Researchers at Aalto University and the University of Luxembourg report they have developed a new machine learning model that will help identify small molecules, with applications in medicine, drug discovery, and environmental chemistry.
Their findings, “Joint structural annotation of small molecules using liquid chromatography retention order and tandem mass spectrometry data,” were published in the journal Nature Machine Intelligence.
“Structural annotation of small molecules in biological samples remains a key bottleneck in untargeted metabolomics, despite rapid progress in predictive methods and tools during the past decade,” wrote the researchers. “Liquid chromatography–tandem mass spectrometry, one of the most widely used analysis platforms, can detect thousands of molecules in a sample, the vast majority of which remain unidentified even with best-of-class methods. Here we present LC-MS2Struct, a machine learning framework for structural annotation of small-molecule data arising from liquid chromatography–tandem mass spectrometry (LC-MS2) measurements.”
“Even the best methods can’t identify more than 40% of the molecules in samples without making some additional assumptions about the candidate molecules,” explained Juho Rousu, PhD, professor of computer science at Aalto University.

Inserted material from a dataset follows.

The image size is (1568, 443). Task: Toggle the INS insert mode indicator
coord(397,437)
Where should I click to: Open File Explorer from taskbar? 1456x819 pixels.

The new approach may be able to identify metabolic disorders, such as diabetes, or even cancer.
“Our research shows that while absolute retention times may vary, the retention order is stable across measurements by different labs,” said Eric Bach, a machine learning & bioinformatics doctoral student at Aalto University. “This allowed us to merge all publicly available data on metabolites for the first time ever and feed it into our machine learning model.”
“The fact that using stereochemistry improved the identification performance is a revelation for all developers of metabolite identification methods,” said Emma Schymanski, PhD, associate professor at the Luxembourg Centre for Systems Biomedicine (LCSB) of the University of Luxembourg. “This method could also be used to help identify and trace micropollutants in the environment or characterize new metabolites in plant cells.”